Читать «Диспут с атеистом» онлайн - страница 34

Автор неизвестен

Наука в понимании академика Рубинова «базируется на принципах признания материальности мира и объективности законов природы, независимых от чьей бы то ни было воли». Он полагает эти принципы антирелигиозными. Но мне не известен ни один православный богослов, отрицавший материальность материального мира. И хотя законы природы мы полагаем данными от Бога, но это тем более настраивает нас на серьезное отношение к их познанию — ибо в нем религиозный ученый видит не только свой научный, но и религиозный долг: познать заповедь своего Господа.

Ньютон полагал, что развиваемая им концепция Провидения как закона, управляющего природой и обществом, направлена против учения Гоббса и неоэпикурейцев о том, что все в природе есть результат случайных соединений движущихся частиц материи. Проповеднику Бейтли Ньютон писал: «Когда я создавал Трактат, я все время имел в виду такие принципы, которые приемлемы для верующего человека, и ничто не может обрадовать меня больше, нежели удостовериться в таковой их пригодности».

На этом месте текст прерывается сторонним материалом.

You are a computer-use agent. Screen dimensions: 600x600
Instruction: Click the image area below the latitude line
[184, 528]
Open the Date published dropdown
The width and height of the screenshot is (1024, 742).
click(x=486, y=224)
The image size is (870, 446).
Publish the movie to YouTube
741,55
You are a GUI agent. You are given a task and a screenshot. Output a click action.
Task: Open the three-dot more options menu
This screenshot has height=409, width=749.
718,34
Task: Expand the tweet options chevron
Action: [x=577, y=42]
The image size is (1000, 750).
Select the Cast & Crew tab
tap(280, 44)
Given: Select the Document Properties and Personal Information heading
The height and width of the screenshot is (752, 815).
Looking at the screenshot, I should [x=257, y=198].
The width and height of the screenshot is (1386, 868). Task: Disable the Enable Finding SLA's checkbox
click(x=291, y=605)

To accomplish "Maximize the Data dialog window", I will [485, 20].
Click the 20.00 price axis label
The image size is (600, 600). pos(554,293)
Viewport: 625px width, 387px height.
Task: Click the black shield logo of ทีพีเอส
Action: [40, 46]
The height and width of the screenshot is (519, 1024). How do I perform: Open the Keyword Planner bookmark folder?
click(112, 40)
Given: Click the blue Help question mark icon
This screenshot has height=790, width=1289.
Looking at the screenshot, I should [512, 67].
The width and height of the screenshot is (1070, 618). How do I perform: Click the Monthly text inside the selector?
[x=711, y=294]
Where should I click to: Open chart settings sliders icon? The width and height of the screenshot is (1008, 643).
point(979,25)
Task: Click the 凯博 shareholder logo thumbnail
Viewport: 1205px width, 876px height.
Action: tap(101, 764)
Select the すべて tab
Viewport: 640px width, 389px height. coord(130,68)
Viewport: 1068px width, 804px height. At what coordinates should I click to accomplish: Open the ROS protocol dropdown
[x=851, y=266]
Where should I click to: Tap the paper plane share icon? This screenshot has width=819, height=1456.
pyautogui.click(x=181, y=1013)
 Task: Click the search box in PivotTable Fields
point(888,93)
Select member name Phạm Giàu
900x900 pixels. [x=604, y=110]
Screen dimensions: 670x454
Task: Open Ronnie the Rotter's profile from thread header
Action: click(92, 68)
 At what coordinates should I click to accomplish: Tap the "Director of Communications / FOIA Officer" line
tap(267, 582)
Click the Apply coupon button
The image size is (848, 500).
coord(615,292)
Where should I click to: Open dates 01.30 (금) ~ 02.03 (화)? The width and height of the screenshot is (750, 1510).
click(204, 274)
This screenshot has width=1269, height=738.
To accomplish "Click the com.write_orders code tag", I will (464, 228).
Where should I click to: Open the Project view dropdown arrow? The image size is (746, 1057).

Химик Бойль видит религиозное приложение науки в привлечении разума исследователя для борьбы с чувственными страстями: «Кто может заставить малейшие случаи в собственной жизни и даже цветы своего сада читать ему лекции по этике и теологии, тот, мне кажется, вряд ли будет испытывать потребность бежать в таверну». Аргументация понятна: с одной стороны, любой росток свидетельствует о разуме, создавшем его, с другой, исследователь за пестрым многообразием мира научается видеть его внутреннюю стройную законосообразность. Научившийся видеть законы в природе будет почитать и те законы, что вписаны в человеческом сердце, и, следуя им, идти путем заповедей и уклонения от греха. Естествоиспытатель просто исполняет совет ветхозаветной Книги Иова: Побеседуй с землей, и наставит тебя (Иов 12, 8).

Механицистская картина мира (это и есть первая научная парадигма) создавалась из религиозных побуждений. Надо было изгнать из природы языческих духов, объяснить происходящее законами, источником которых является воля Творца, а не прихотями духов. И надо было для человека найти пример послушания. Ренессансный разгул страстей утишается на новоевропейских уроках математики и физики.

Рационализм этой поры исходит не из восхищения человеком, а из недоверия к нему, его органам чувств и его стереотипам. Значит, «не смех и буйство плоти средневекового карнавала, не ренессансный блеск красоты и стремление к славе, а глубокая внутренняя сосредоточенность, в тишине которой можно расслышать голос личной судьбы и смысла жизни, становится главной жизненной ориентацией. Возникновение механистической философии, становление экспериментального метода в науке и расцвет в XVII веке жанра натюрморта имеют одни и те же социальные корни. В натюрморте, с одной стороны, отказ от мирских радостей, а с другой — пристальный интерес ко всем подробностям мира. Для простого “любования” не нужно было убивать природу. Подобный же настрой на размышления о смерти создавали в XVII веке механические устройства. Если живая природа ассоциировалась с аффектами, свойственными поврежденной человеческой природе, то механические устройства — с полным контролем разума над собой и миром. Образ мира как часового механизма и образ Бога как часовщика воспринимались как душеспасительные. Парадоксально, но образ искусственной вещи, “мертвой природы”, механизма противопоставлялся протестантизмом XVII века явлениям живой природы как выражение высшей духовности в противоположность ветхой “душевности” ».